How the program tempts you depends on how easy it is to switch to competing services, says Mark Vandenbosch, a retired marketing researcher at Western University in Canada. For example, bouncing around between gas station companies is as simple as pulling into a different parking lot on your way home. To convince you to seek out their brand every time you drive, gas stations offer programs that try to build a habit — small rewards offered regularly. Credit card companies, however, are slightly harder to go between. “Once I choose one over the other, I’m a little invested,” Vandenbosch says. Switching banking information can be a pain. Rewards programs offer huge incentives during the first few months, convincing people to stick it out and reach the phase where leaving the card sounds like a hassle.
In either situation, the rewards are achievable — and we respond just the way companies want us to. Since the 1930s, behavior researchers have discussed the observation that the closer an animal (or a human) is to a reward, the harder or faster we work to reach it. And in 2006, marketing researchers from Columbia and Fordham Universities in New York put the idea to the test with loyalty programs.
The team gave study participants in a cafe with rewards cards and tracked how long it took shoppers to get all ten punches for a free coffee, as well as how much time passed between each visit. After each punch, the time it took for the customer to come back and get another one dropped. Overall, shoppers filled their card 16 percent faster than they would have if the gap between each coffee was as long as it was between the first and second cups.
Even the illusion of progress on the “free coffee” goal had people return faster. In one set up, the researchers posed as employees and gave shoppers one of two kinds of rewards cards: One that was empty with 10 spaces to fill, or one with 12 total spaces where two were already punched. Each group had to get 10 punches for their reward. But those with the two already completed finished the card in just under 13 days, while those with the empty 10-punch card filled it in nearly 16.
Suckers for Status
That potential rewards make us buy more — and faster — has become a classic rationale for businesses starting loyalty programs. And in his research, Viswanathan has found the systems, particularly those with different tiers of membership, have another attraction. “Social comparisons become a pretty important driver for people to join loyalty programs,” Viswanathan says. People pursue soft rewards, which are things without financial benefit like a so-called “platinum status” or priority treatment, because it makes them feel special or because other people see them being treated differently.
And brands want those high-spending customers to show off the perks. “Why would I give a high lifetime value customer the status? So that they can talk about the program,” Viswanathan says. As friends, coworkers and family see someone get special treatment, they too are tempted to join the rewards system and get the same status — a result companies are looking for. Someone with the time, funds and dedication to rise through loyalty ranks probably knows other people who would behave similarly and are people the company wants as customers, Viswanathan says. The love of status shows how rewards programs can fail, too. If higher tiers or gifts are too easy to reach, the value gets diluted, Viswanathan says.

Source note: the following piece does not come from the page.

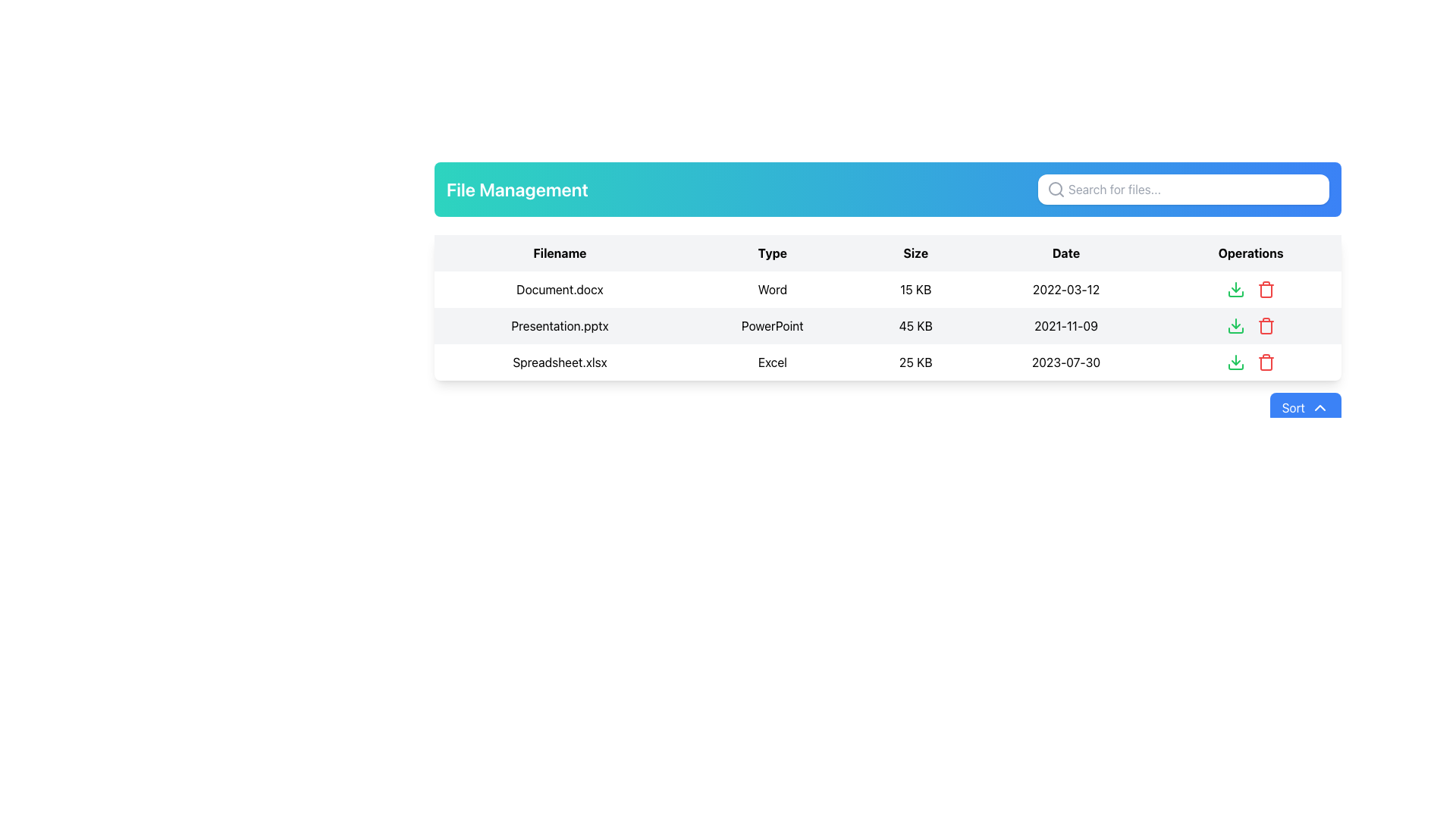 This screenshot has height=819, width=1456. I want to click on the Button Group that contains icons for download (green) and delete (red) operations, located in the bottom-right section of the row for 'Presentation.pptx', so click(1250, 325).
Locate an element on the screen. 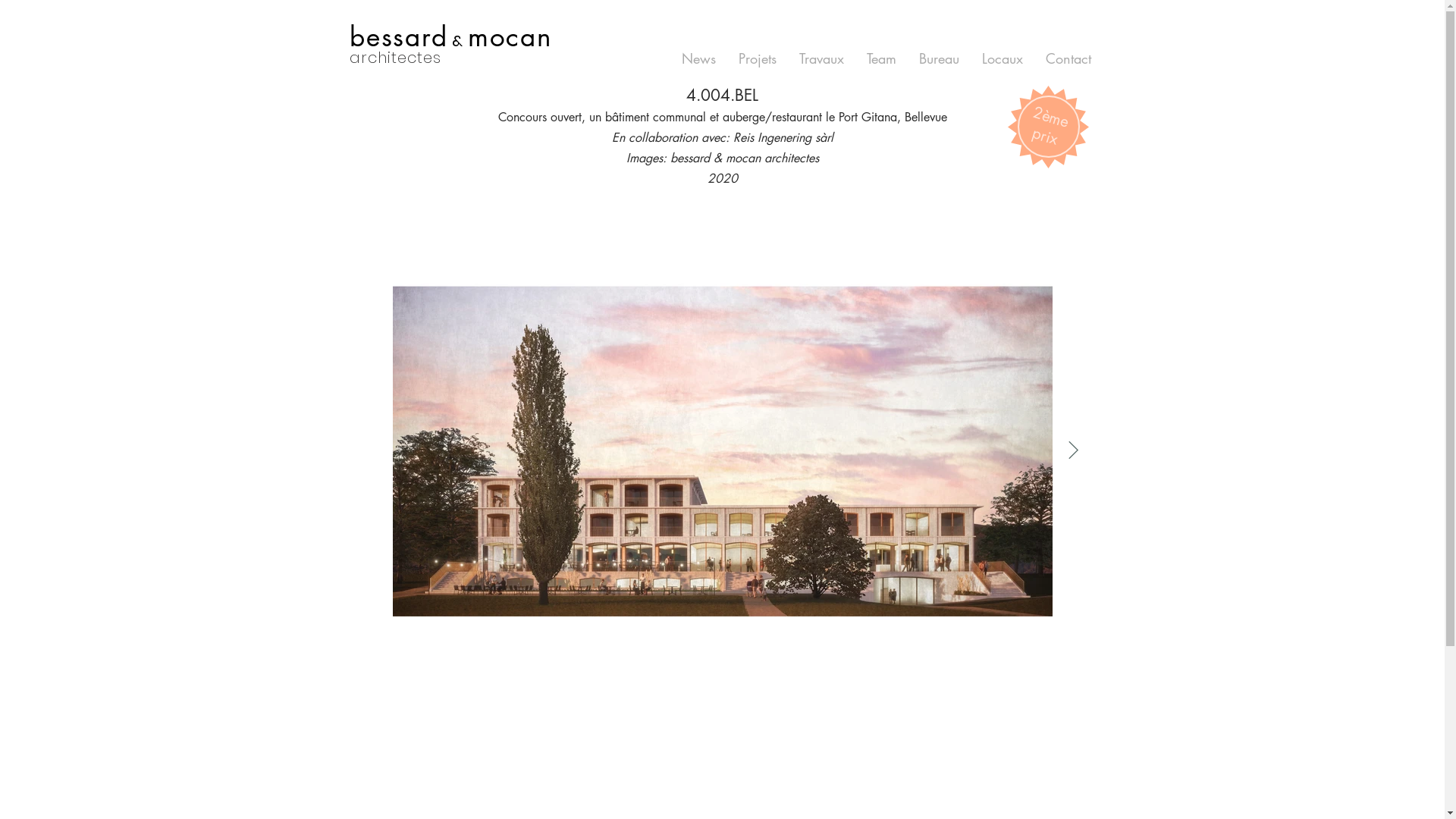  'Projets' is located at coordinates (726, 58).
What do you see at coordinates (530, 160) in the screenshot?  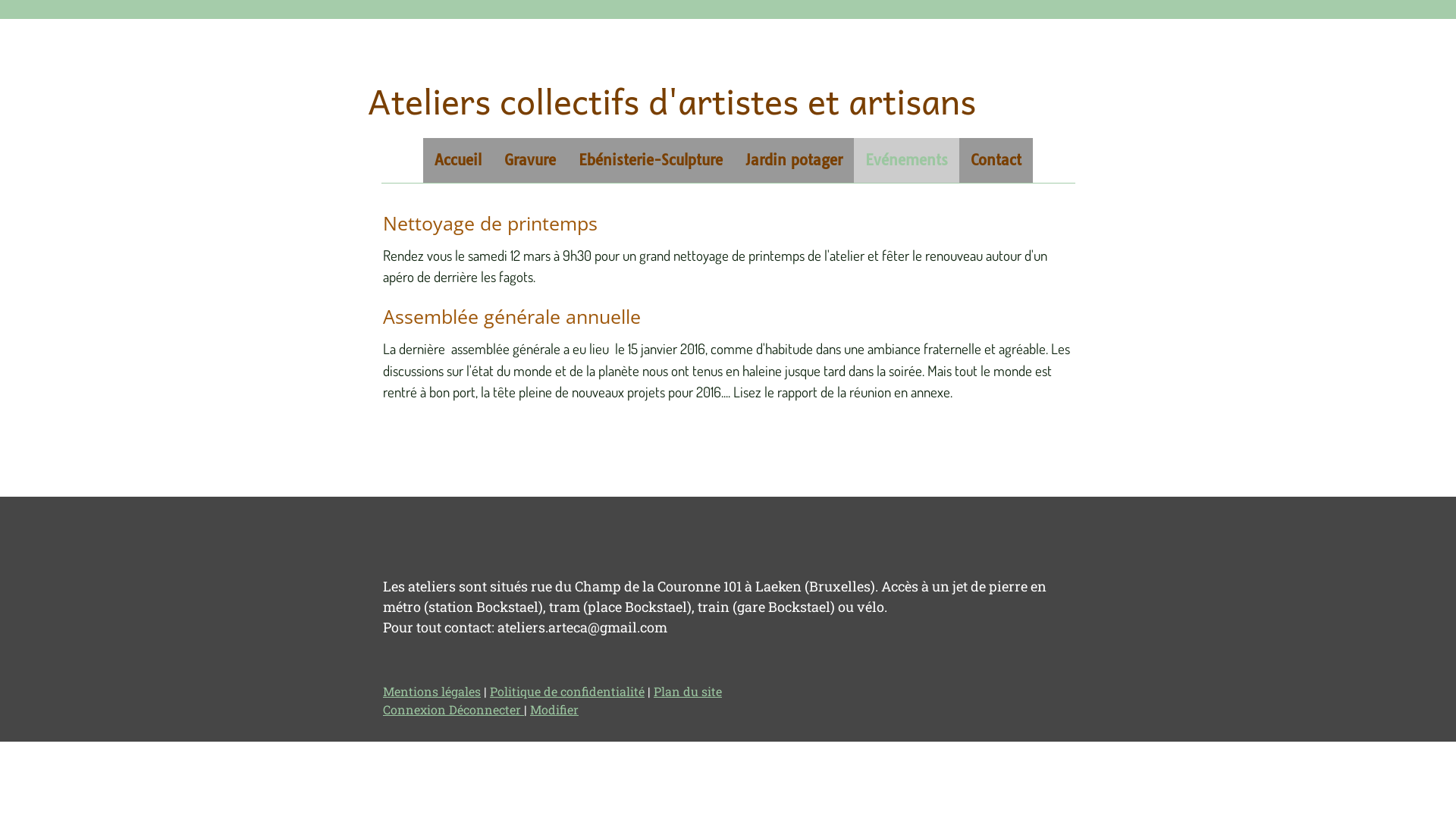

People don’t feel special for reaching those upgrades anymore, and look for something more exclusive.
Another piece of information that might burst your rewards program bubble: Most companies that offer them have models that are similar to their competitors. Over time, businesses have found that constantly undercutting one another and offering more “rewarding” programs is only a race to the bottom, Vandenbosch says. The perks and gifts cost the company, and if the scenario gets too competitive, could dent profits instead of boost them.
So rest assured that no matter which program you pick, they’re all similar and have the same aims. And know that your barista didn’t punch two holes in your new rewards card because they were being nice.